Außerdem: Kaum auszudenken, wie lustig das wäre, wenn mal eine Mutter über den Spielplatz rufen würde: „Wüterich! Verdammte Hacke! Hör sofort auf, mit dem Panzer auf falsch geparkte Autos zu schießen! Hier brennt schon alles! Du Arsch!“
Doch selbst wenn alle ständig nur noch stinksauer sind, darf man nicht den Fehler machen, ebenfalls zum Stinkstiefel zu werden. Falls doch: auch da ließe sich bestens von Kindern lernen. Denn zusätzlich zu den eingehend erwähnten kindlichen Vorzügen, weiß man auch: Niemand kann besser Feuer spucken als Kinder in Rage. Man nannte mich schon „Schrottpopel“ und „Du Kacka!“ – keine Ahnung, warum.

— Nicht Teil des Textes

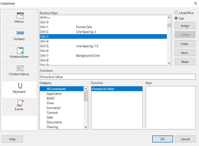Open the Load... shortcut configuration button
This screenshot has height=146, width=199.
tap(185, 44)
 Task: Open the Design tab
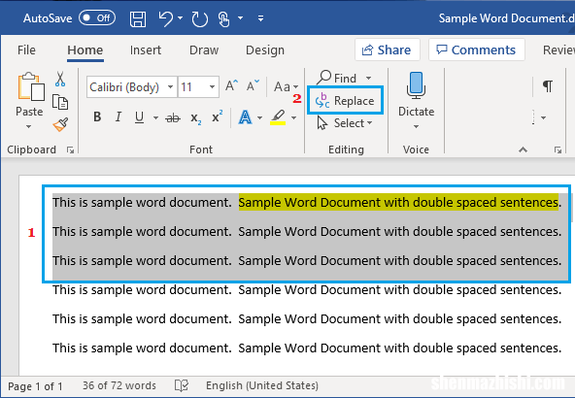pos(265,50)
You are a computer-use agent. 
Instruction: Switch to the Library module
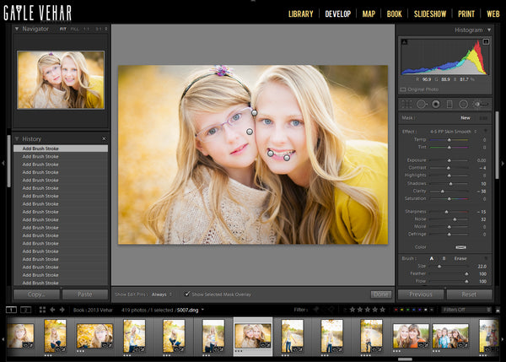(300, 14)
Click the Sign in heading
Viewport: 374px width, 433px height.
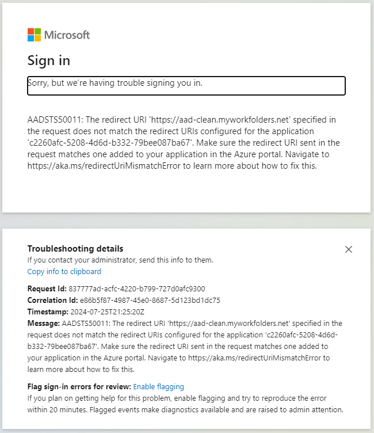click(x=49, y=60)
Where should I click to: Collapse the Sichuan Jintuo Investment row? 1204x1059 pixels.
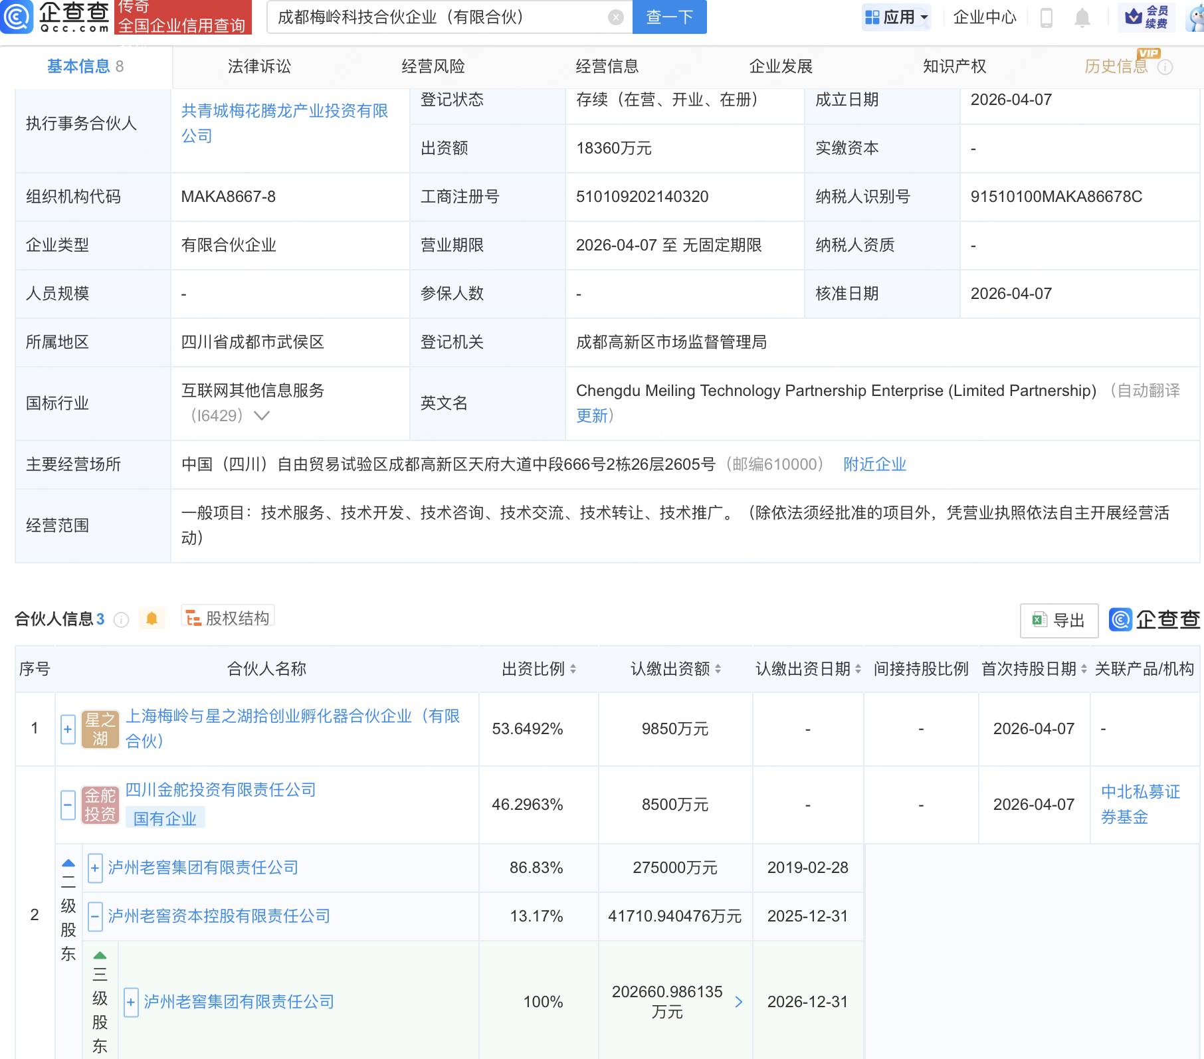[x=68, y=805]
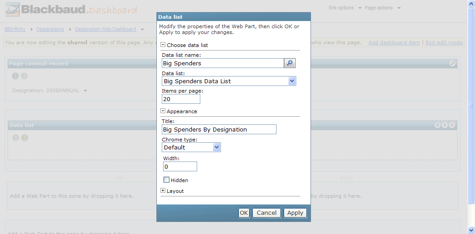Click the gray X close icon on Data list part

[x=445, y=125]
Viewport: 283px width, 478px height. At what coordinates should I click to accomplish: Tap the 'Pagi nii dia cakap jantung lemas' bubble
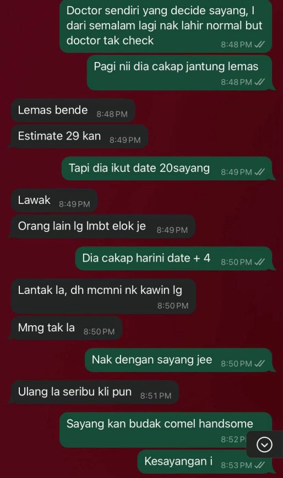(x=179, y=73)
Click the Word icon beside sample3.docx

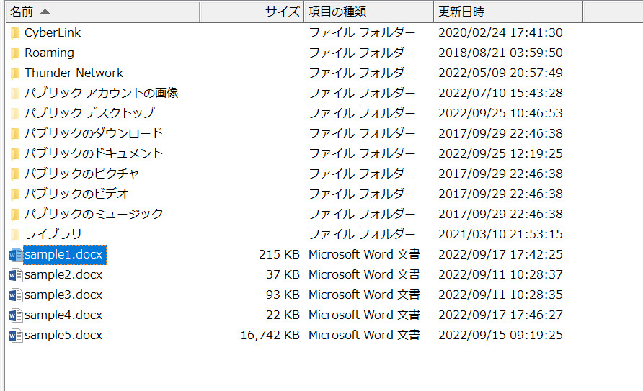point(15,295)
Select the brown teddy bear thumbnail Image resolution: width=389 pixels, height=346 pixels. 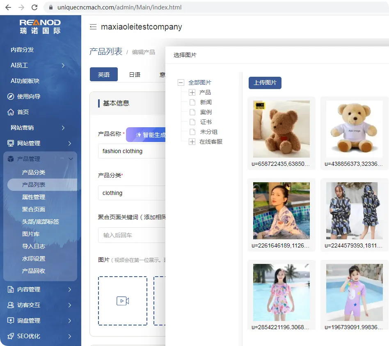(x=281, y=129)
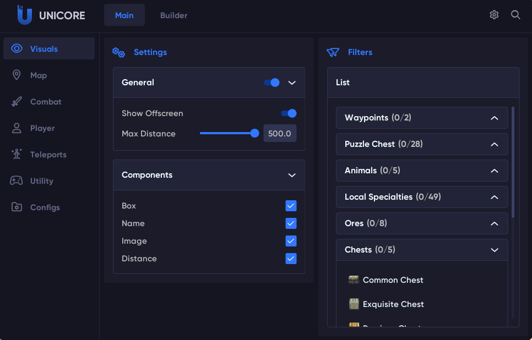The height and width of the screenshot is (340, 532).
Task: Collapse the Components panel chevron
Action: [x=292, y=175]
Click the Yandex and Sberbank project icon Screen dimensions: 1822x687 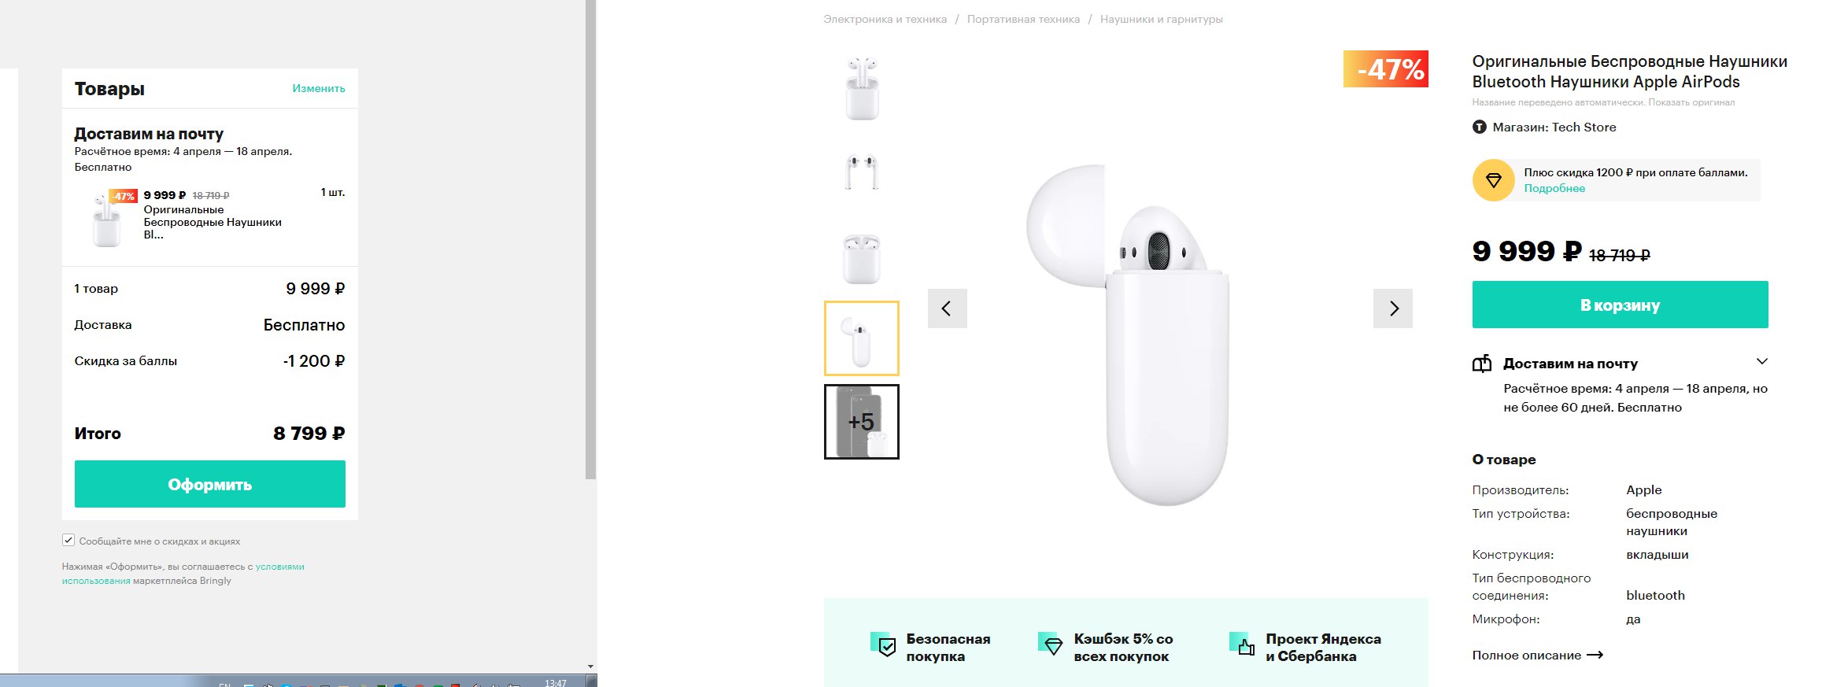click(x=1243, y=645)
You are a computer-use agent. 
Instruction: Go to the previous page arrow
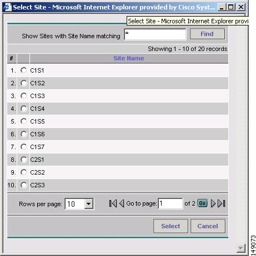[x=122, y=203]
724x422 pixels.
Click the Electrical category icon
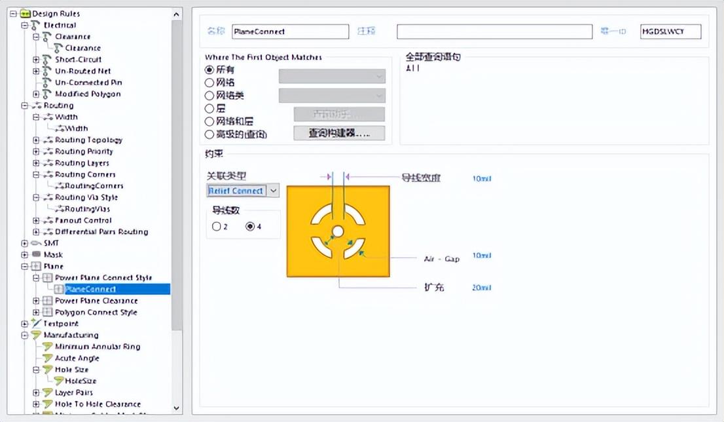pyautogui.click(x=35, y=26)
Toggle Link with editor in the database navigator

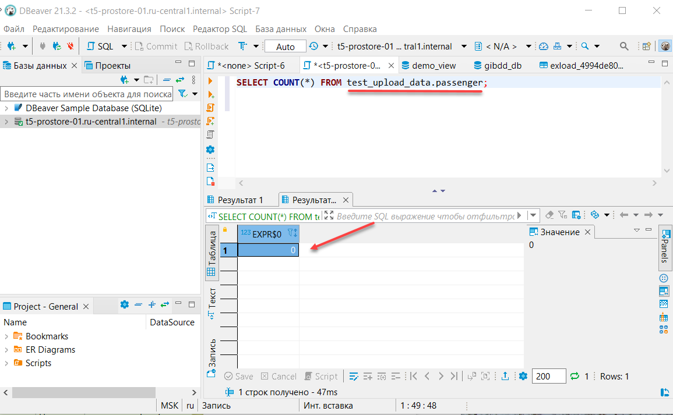coord(180,80)
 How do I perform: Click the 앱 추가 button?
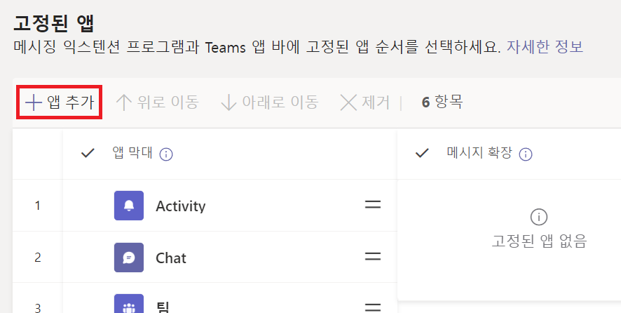pyautogui.click(x=60, y=102)
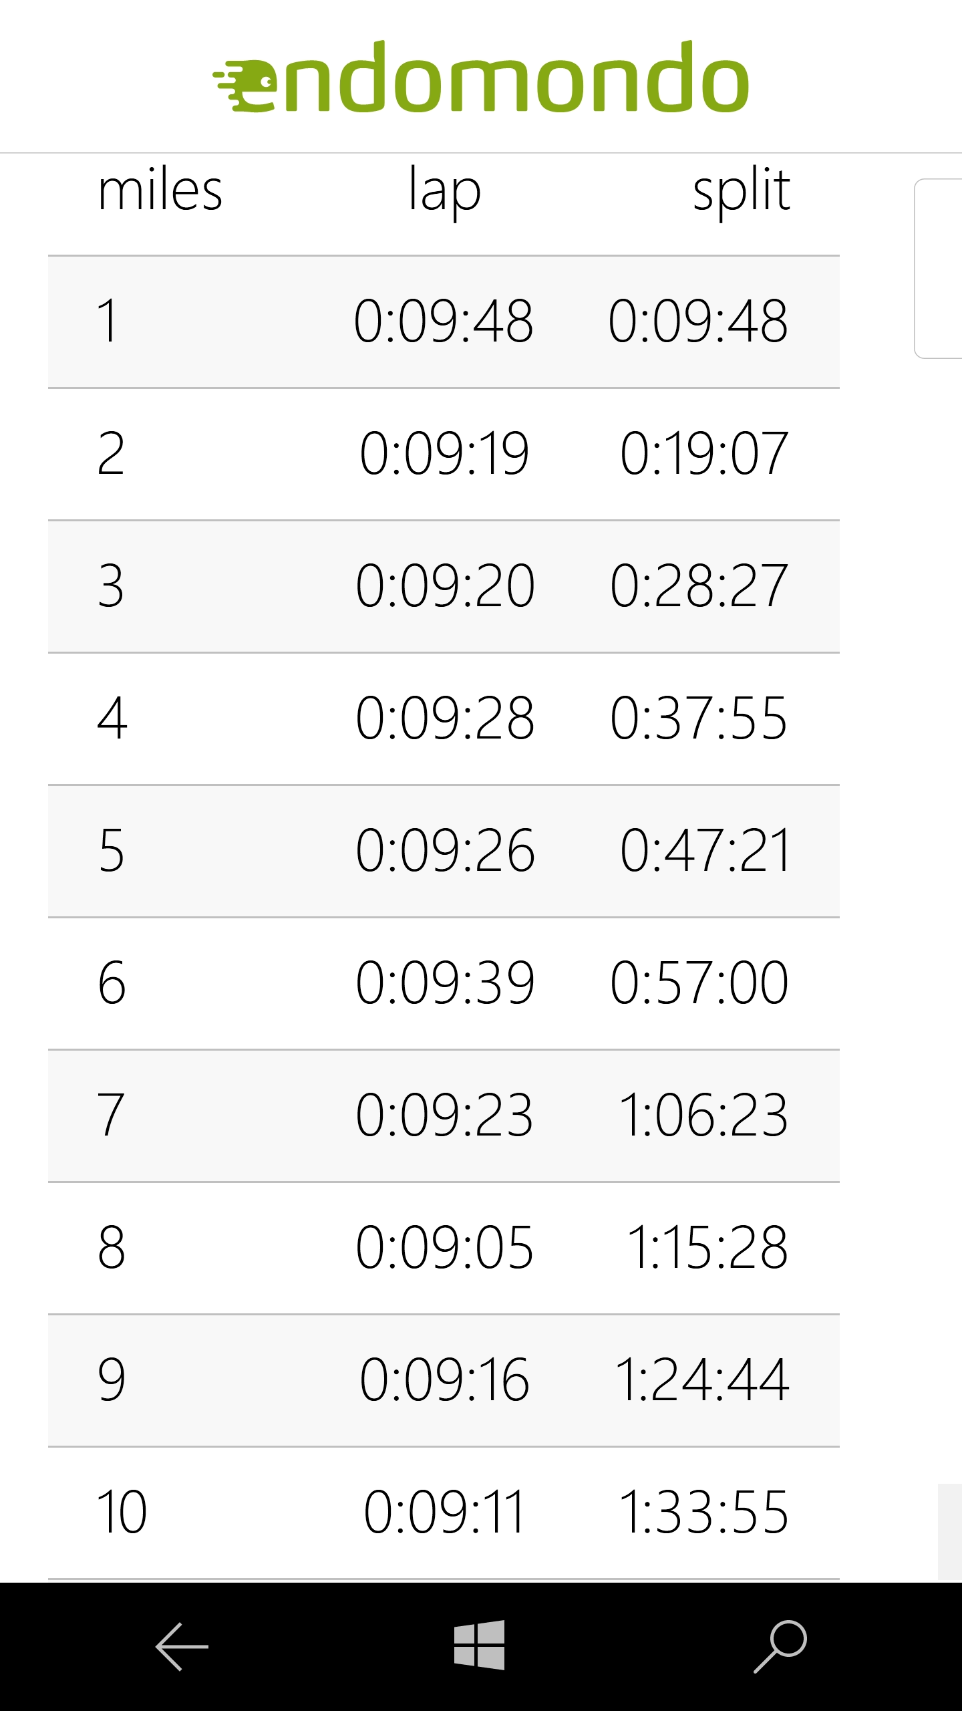This screenshot has height=1711, width=962.
Task: Tap split time 0:19:07 for mile 2
Action: click(704, 454)
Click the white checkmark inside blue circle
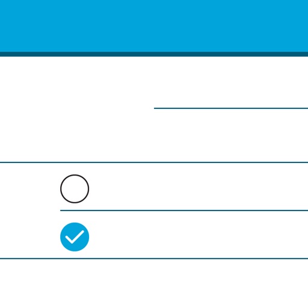308x308 pixels. [75, 237]
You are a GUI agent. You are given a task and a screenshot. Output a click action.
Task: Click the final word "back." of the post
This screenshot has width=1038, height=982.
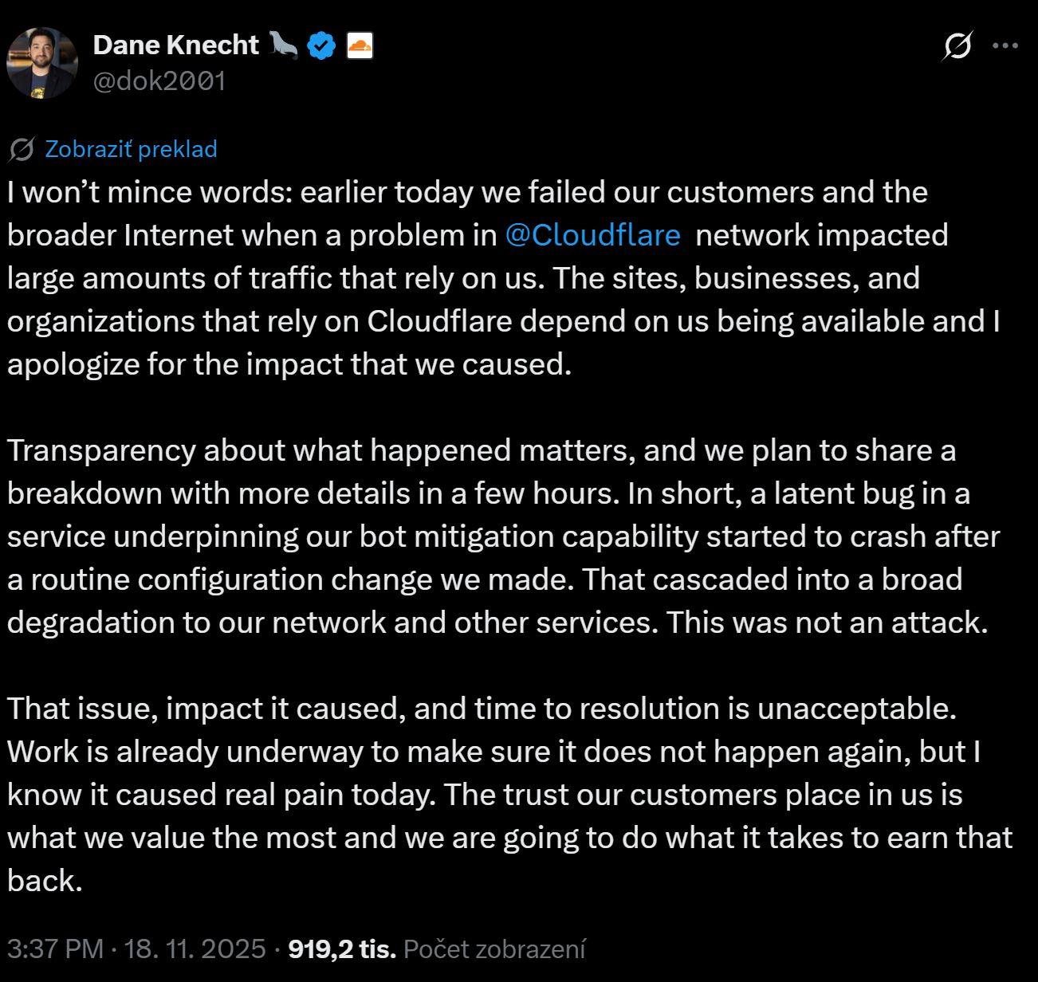[x=45, y=881]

Es ist auch noch nicht allzu lange her, als ein, äh, Sohn seiner Mutter sinngemäß ans Herz legte, sich umgehend von ihrem, äh, Ehemann zu trennen, weil der das Käsebrot nicht quer geschnitten hatte, und da zudem Käse drauf war, obwohl er eigentlich Käse auf das Brot wollte. Ich versuche, in solchen Fällen nicht nachtragend zu sein. Jeder kennt schließlich diese Tage, an denen man Käse bestellt, Käse bekommt und dann wahnsinnig wütend wird, weil man Käse bestellt hat.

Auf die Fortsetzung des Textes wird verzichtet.